Apologies for the delay in posting. Her Royal Turd Bird-ness has been ill and I’ve been a bit preoccupied changing the site, which I could not have done without the help of a very smart and kind lady. More changes on the way as I play with the new layout.
Anyhooo, I finally got brave the other morning. Chiclet woke up in the middle of my early morning yoga routine, and I figured it was time. Once she was sorted with her baby and blankie I made my way back to the mat. I was impressed, and would call it a success, we made it 20 minutes! She even tried a couple of the poses (down dog and half moon) which was beyond cute. Even though it was a bit abbreviated, I felt ready for the day despite the staggered, scattered and lop-sided at times routine with a toddler running in between my legs and under my body.
I was never big into the mums and bubs yoga. I did try a few times but it just didn’t work for us, and I found I got much more enjoyment out of the yoga if I could do it by myself while she slept. If we have another I’d like to see if he or she would be game, maybe the second time around I would be in a different frame of mind for it, but I liked keeping practice as part of “me” time. It was what I needed during my first foray into motherhood, though I may need to get more creative if I’ve two little souls about.
There’s a common comment I hear from many fabulous and busy mums. One of the first things to fall or diminish with the new addition is the fitness routine. I get it, I definitely am not as free as I was to zip to the gym, or go for a run when the whim strikes, so I’ve had to work harder than usual to carve out time. Here are a few suggestions for getting and keeping your fitness regime going:
- Get started as soon as you can
Yes, six weeks post birth, in the haze of breastfeeding, sleeplessness, recovery and dealing with the myriad visitors who stop by to meet your little blessing, find time, if only ten minutes at first, to get back into it. Maybe it’s gentle yoga or a quick walk, but despite how tired you are you will feel recharged with a bit of physical activity. Gradually increase until you’re back to a pre-pregnancy duration. You will get there.
- Don’t look to exercise as something to get back your pre-baby body
A lot of mum’s worry about the changes post birth, but everyone is different, and if you’re feeding a little squawker, it’d be dangerous to deprive yourself (your baby) of much-needed nutrients. For the first few months of getting your groove back, view it as a mental health break as well as a practice towards re-establishing your life-long commitment to health. So maybe delay the marathon training for post-weaning and savour the time you can enjoy some walks in the fresh air.
- Get babe involved early on and talk about it
I’ve only just let the girl in on the yoga routine but from very early days I’ve kept up a walking and eventually running habit with her in the pram. I talk to her about this, and tell her that mummy is getting some exercise, we walk by the park and she points and I tell her that her turn will come when mummy’s walk or run is finished. And yes, this is a regular family outing too, it’s a nice way for our family to reconnect
- Daddy special time
Once you’ve sorted out the nap and feeding schedule, or as soon as you’ve put your little soul down for a rest, let hubby(or another family member) take over for an hour or more and head out the door, guilt free for a yoga class, gym session, or other physical activity. Having some true alone time, out of the house will have you coming back in a better frame of mind, which will benefit your whole family.
- Use the creche
A lot of community centres and gyms have affordable childcare that gives you both a great time out. Your kids get to play with some cool toys and new friends, and you take care of yourself. I felt more comfortable with this once my daughter was independently mobile.

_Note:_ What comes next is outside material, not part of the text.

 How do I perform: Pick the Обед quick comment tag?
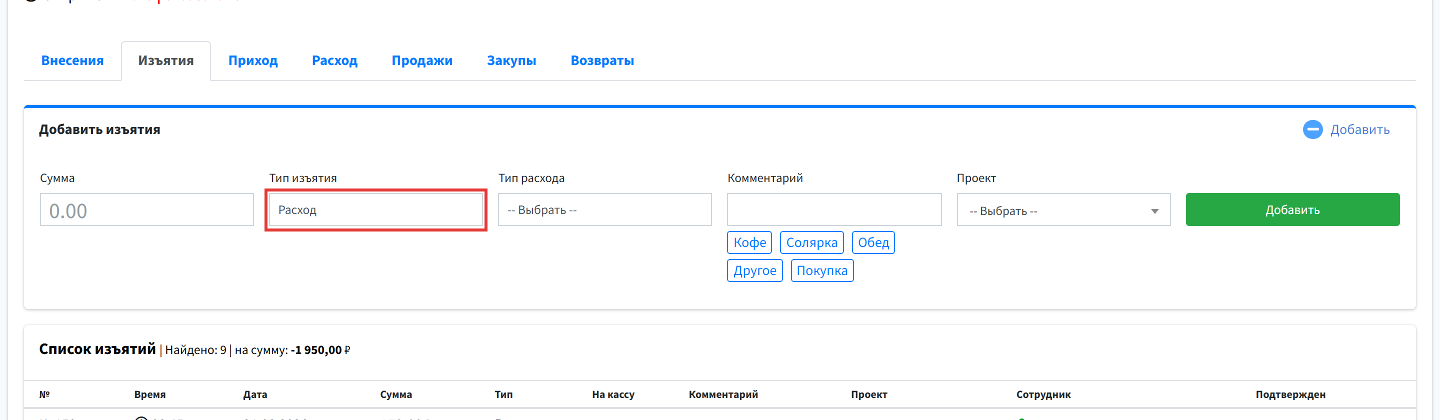pos(873,243)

- Re-adjust your girlie session
Made some cool mum friends? Great, catch up over a walk. Find a nice trail in your ‘hood and have a goss session while getting your blood pumping. As the kids get older stopping at a playground post walk rewards good pram behaviour.

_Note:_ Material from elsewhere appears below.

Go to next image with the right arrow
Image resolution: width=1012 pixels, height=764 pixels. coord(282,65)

We all know how important regular physical activity is, and regardless of how active your little cherubs are, running around after them should not constitute your fitness routine alone. For me, it’s important that my girl understands from an early age that daily exercise is just something that we do. It’s important you find something that you love, and share this enthusiasm with your kids; in time this will rub off and you’ll be glad you committed to this from the start.

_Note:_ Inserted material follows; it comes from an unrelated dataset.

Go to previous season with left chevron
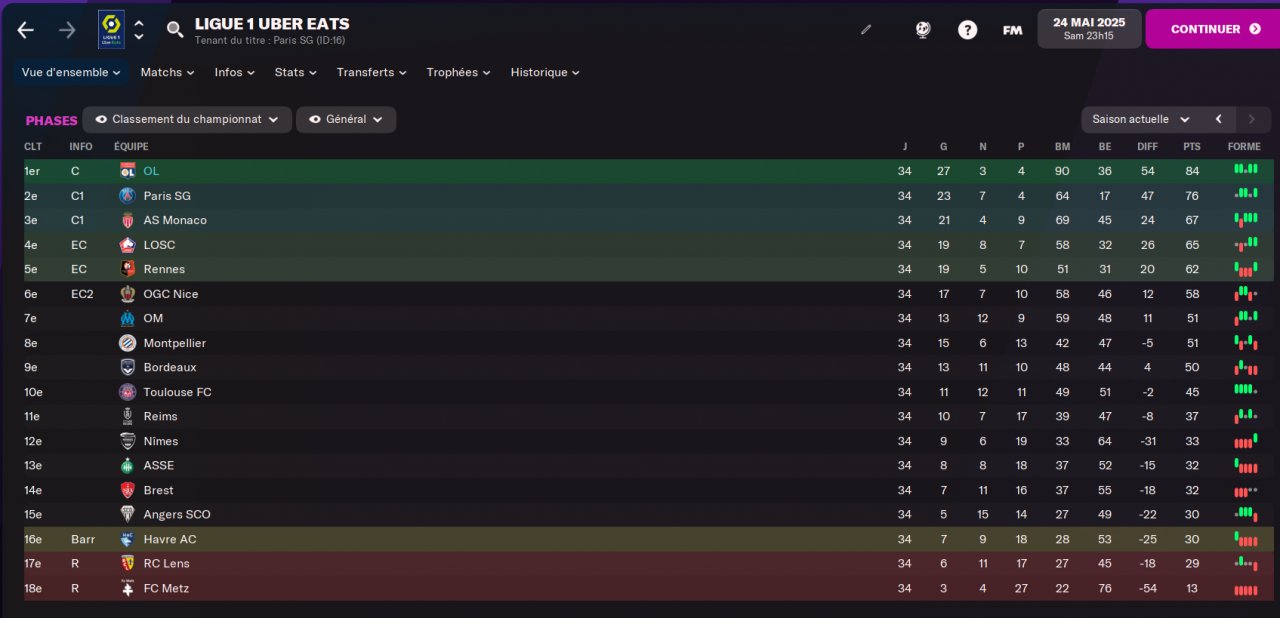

I guarantee a good walk or work out session has put me in a better space on those challenging days when I wanted to call time-out on the whole mum deal. But I’m in it for at least a couple decades, and I believe in addition to eating nutritious food that regular physical activity is the best thing for everyone. I hope you’re inspired by this post, and would love to hear what other tips and tricks mums have managed to work into the routine.